In these competitive districts, the Democracy Corps poll finds the races swept along by those same currents: it found that 89 percent of Obama voters intend to vote Democratic for the House, while 93 percent of Romney voters say they plan to vote Republican. Given the intensity of that correlation, Greenberg says it wouldn't be surprising for Democrats to win two-thirds of the 27 top-tier targets in the survey, many of them affluent suburban seats that were carried by Obama in 2008. That would be comparable to the GOP performance in 2010, when it won fully three-fourths of the 48 House seats held by Democrats in districts that voted for McCain two years earlier. (Another 22 of the GOP pick-ups that year came in districts where Obama won narrowly in 2008, with 55 percent of the vote or less.)
But those gains alone wouldn't be enough to provide Democrats the 25 seats they need to regain a House majority -- especially since Republicans appear positioned to capture at least some additional seats still held by Democrats in districts that voted for McCain.

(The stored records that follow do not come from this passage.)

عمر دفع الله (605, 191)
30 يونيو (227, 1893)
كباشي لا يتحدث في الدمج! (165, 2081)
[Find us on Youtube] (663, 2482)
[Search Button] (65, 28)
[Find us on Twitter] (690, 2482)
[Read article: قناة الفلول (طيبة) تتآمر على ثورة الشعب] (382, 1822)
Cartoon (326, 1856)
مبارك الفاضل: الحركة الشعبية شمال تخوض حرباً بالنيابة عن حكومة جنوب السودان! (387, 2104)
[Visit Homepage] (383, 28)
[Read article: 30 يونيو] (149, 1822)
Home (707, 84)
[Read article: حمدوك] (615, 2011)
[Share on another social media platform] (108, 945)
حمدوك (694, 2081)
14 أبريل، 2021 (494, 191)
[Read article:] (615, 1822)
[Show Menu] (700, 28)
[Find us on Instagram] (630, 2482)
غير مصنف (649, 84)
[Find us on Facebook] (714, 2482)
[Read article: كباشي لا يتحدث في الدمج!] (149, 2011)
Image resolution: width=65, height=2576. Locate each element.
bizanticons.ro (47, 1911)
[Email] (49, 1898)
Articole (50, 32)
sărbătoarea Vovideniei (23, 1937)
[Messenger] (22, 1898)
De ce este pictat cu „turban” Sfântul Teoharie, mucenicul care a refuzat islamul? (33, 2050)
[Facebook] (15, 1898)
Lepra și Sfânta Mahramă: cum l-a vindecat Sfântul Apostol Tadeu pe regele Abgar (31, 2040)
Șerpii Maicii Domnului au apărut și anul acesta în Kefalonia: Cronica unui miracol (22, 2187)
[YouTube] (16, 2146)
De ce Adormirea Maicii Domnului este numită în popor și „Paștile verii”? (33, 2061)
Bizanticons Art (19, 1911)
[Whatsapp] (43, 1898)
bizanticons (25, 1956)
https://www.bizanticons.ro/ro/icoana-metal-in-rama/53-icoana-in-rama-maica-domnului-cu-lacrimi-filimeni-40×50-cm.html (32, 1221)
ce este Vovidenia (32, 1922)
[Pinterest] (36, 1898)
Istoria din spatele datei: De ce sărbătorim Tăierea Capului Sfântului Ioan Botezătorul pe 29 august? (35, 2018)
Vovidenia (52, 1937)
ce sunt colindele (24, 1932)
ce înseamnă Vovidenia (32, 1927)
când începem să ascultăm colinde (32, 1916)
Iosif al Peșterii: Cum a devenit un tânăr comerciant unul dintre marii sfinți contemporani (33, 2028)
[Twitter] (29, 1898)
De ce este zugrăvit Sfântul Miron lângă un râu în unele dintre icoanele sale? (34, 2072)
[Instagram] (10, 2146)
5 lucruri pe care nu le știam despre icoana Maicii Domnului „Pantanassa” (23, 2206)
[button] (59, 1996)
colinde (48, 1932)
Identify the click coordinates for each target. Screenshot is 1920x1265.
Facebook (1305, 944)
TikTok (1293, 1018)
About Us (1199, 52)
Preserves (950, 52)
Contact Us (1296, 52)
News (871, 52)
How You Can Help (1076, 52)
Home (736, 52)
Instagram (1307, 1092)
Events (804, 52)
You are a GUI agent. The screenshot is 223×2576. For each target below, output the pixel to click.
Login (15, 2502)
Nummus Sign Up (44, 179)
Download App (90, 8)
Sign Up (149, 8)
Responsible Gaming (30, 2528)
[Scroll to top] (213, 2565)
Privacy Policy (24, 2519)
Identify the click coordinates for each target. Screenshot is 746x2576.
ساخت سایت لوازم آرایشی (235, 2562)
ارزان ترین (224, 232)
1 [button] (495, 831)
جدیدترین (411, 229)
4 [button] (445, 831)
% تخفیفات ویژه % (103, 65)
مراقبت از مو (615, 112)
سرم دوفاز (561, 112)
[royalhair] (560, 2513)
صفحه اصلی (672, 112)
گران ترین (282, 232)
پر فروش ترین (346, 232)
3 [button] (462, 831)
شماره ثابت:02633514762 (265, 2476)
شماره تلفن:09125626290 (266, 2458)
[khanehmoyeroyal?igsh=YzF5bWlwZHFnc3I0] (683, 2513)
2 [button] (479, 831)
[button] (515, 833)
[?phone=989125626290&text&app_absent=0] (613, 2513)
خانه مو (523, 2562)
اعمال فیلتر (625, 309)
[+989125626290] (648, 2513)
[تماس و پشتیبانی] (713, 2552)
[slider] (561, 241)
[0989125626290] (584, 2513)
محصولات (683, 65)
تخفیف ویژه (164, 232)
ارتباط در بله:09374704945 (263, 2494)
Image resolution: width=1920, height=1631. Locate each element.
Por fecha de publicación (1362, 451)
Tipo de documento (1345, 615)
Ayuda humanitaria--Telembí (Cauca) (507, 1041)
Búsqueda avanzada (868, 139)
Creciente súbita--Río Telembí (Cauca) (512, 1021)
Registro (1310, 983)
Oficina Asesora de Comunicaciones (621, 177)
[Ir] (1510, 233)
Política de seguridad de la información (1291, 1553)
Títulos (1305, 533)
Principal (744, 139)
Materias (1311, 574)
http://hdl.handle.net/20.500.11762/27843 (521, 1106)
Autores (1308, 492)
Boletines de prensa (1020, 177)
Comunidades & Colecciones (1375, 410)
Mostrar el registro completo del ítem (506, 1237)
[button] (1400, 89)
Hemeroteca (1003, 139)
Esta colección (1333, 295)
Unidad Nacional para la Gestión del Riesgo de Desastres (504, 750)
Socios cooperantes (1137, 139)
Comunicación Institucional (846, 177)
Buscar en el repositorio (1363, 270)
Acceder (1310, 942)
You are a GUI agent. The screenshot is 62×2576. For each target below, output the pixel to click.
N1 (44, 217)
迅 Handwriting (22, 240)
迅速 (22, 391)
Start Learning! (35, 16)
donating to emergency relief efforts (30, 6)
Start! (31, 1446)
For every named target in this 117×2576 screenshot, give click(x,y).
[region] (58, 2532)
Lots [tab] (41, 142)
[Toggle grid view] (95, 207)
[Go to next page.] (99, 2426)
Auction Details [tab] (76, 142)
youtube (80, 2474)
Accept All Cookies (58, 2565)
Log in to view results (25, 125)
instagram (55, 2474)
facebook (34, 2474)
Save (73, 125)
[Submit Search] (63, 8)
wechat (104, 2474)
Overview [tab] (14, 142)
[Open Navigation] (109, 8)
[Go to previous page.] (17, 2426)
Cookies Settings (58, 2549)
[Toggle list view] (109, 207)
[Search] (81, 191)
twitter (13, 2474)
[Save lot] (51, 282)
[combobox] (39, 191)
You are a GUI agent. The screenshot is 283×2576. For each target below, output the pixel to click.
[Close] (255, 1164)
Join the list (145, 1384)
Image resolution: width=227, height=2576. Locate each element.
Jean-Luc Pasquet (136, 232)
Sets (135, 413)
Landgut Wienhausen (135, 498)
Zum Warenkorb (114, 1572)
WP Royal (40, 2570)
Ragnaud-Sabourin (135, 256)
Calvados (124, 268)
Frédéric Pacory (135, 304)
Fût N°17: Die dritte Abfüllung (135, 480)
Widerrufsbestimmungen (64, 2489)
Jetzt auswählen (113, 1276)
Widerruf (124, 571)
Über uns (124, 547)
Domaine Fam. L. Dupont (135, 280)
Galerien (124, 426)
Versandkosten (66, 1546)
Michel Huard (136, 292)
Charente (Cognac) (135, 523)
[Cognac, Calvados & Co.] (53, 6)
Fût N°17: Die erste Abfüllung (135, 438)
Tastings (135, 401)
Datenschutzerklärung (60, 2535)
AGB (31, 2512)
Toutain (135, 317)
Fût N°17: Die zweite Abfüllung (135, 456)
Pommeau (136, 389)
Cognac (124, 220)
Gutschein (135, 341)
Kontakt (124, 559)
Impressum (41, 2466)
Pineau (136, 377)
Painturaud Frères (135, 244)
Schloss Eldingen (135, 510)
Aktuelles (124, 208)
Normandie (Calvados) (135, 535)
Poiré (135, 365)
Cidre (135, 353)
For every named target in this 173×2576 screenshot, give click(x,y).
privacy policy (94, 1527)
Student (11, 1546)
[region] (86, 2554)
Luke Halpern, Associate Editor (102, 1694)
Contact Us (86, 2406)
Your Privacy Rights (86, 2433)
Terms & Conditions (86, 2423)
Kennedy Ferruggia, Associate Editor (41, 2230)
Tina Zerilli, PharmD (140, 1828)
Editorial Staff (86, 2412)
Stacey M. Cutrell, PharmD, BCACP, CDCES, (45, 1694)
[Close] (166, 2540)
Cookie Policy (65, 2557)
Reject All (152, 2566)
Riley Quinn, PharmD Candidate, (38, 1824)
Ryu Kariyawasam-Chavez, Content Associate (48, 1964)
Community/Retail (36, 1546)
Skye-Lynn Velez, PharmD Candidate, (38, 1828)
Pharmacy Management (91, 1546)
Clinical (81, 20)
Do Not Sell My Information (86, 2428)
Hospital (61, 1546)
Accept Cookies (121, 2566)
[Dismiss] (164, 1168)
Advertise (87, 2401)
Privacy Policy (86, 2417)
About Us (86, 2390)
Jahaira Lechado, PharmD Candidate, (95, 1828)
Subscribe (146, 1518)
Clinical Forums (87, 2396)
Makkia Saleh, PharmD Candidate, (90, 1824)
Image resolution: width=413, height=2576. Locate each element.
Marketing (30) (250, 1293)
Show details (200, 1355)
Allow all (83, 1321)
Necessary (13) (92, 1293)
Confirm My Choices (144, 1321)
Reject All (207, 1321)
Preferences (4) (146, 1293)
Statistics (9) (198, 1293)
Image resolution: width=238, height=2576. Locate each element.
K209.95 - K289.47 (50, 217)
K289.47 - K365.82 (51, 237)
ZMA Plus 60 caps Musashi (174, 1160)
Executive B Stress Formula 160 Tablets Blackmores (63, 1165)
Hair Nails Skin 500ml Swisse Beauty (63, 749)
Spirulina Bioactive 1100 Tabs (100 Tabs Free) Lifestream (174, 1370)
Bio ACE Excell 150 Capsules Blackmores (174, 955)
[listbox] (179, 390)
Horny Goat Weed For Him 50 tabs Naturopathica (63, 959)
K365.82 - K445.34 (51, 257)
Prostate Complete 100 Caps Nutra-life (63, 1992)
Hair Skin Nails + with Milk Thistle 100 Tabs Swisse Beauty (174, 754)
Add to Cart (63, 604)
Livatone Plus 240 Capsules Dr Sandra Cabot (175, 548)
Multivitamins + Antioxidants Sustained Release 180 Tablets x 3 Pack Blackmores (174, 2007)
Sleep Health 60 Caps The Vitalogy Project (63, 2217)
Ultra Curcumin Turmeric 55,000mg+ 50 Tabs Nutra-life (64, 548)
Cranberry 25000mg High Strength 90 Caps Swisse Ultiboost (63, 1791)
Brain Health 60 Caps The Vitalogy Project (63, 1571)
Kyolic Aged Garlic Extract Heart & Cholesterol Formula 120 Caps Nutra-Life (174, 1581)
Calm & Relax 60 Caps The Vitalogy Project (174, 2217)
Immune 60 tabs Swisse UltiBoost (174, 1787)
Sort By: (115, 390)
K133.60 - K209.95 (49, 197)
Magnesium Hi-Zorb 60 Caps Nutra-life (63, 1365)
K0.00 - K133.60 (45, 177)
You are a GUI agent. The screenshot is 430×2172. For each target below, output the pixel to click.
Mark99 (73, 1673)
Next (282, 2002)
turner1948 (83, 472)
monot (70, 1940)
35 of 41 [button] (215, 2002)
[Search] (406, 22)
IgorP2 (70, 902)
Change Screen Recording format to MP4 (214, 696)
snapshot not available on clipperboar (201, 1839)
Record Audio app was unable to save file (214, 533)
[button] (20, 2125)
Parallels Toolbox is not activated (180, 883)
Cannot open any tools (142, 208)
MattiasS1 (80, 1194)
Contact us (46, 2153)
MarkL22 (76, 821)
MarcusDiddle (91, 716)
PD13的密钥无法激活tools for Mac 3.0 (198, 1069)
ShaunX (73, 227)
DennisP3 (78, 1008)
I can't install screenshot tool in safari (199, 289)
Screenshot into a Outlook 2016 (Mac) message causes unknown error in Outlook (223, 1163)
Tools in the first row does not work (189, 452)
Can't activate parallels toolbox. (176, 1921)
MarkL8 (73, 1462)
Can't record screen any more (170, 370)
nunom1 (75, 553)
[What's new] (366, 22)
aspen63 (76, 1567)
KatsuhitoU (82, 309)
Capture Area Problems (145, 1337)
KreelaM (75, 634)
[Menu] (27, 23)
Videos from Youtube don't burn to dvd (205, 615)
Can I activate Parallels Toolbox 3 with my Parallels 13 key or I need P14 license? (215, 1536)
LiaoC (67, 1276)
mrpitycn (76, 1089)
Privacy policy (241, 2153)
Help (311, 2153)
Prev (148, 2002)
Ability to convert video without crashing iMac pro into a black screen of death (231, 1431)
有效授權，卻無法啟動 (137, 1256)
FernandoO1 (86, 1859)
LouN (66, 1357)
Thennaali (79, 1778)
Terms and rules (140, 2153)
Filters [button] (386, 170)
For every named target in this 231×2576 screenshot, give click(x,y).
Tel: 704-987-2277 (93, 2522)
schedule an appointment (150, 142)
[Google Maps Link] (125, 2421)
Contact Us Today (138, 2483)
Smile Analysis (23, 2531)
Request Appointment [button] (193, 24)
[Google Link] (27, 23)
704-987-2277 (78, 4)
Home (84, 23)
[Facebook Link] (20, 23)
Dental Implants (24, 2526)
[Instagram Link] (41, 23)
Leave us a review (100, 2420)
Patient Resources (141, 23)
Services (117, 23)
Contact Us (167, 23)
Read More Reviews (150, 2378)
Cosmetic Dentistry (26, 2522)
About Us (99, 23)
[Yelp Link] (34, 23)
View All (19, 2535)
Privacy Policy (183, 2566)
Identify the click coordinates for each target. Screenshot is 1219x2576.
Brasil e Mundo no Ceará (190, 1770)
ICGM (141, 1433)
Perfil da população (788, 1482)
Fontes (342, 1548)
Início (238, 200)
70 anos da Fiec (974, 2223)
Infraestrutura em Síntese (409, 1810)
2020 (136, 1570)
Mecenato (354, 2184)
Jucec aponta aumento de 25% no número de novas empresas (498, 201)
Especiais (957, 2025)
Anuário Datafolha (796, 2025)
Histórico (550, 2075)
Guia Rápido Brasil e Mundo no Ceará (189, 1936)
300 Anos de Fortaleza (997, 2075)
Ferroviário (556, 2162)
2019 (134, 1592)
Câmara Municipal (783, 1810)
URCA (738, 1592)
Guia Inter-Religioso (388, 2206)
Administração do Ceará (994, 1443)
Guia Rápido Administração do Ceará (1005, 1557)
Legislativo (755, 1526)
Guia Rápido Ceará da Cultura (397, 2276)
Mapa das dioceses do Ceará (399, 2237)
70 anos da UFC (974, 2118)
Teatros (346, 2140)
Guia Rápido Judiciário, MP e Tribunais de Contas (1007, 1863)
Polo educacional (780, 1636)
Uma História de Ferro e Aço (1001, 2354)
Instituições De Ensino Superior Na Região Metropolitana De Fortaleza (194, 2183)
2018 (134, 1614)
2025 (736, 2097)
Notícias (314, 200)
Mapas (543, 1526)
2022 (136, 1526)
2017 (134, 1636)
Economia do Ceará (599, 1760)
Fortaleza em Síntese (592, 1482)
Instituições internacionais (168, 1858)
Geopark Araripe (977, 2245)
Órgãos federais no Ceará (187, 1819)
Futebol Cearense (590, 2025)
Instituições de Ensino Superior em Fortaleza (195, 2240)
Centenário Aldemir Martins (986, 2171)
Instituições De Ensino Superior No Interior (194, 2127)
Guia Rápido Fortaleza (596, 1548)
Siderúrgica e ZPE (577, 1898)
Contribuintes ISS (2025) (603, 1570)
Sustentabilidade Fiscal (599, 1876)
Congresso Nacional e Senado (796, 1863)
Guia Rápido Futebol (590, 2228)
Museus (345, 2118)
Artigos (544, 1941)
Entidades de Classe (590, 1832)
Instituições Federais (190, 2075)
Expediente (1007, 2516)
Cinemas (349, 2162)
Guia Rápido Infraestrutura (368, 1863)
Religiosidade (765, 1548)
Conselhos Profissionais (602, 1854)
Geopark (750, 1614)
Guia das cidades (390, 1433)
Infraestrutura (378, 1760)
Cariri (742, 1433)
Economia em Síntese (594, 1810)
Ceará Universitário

After redistricting, Democrats hold 14 such seats, and several of them -- such as four Democratic-held seats in North Carolina and one each in Oklahoma and Arkansas -- are clearly at risk this time.
That means to regain control Democrats will almost certainly have to win some of the "Tier Two" targets -- whether won by Obama or McCain in 2008. And there, as the Democracy Corps poll shows, the terrain remains rockier for the party. In the survey, not only does Romney still lead Obama in those 27 seats, but Republicans maintained a nine percentage point overall lead on the generic ballot. Greenberg says the key to overcoming that advantage will be to intensify the focus on the Ryan budget, which converted Medicare into a premium support, or voucher, system while maintaining large tax cuts. "You cannot look at this data without realizing they have increased vulnerability with the Ryan budget," he argues.
Lindsay argues that Greenberg is overestimating the capacity of the Medicare issue to neutralize the other GOP advantages in those districts. "How many times have we heard them say this?" he said. "Of course when it's phrased [their] way it moves numbers, but it also moves numbers when we say a Democrat who voted for Obamacare voted for $500 billion in Medicare cuts. I'd just argue there's no real [Medicare] advantage on either side."
As these cross-currents intersect, the Democracy Corps poll raises the prospect of a House that is even more polarized after the election -- with virtually all Democrats representing seats that also preferred Obama and nearly all Republicans representing constituencies that rejected him for Romney. Regardless of who wins the White House, that's a formula for a deepening of the quasi-parliamentary patterns that have produced the highest level of congressional party-line voting since the late 19th century -- and unstinting partisan conflict on almost all major issues.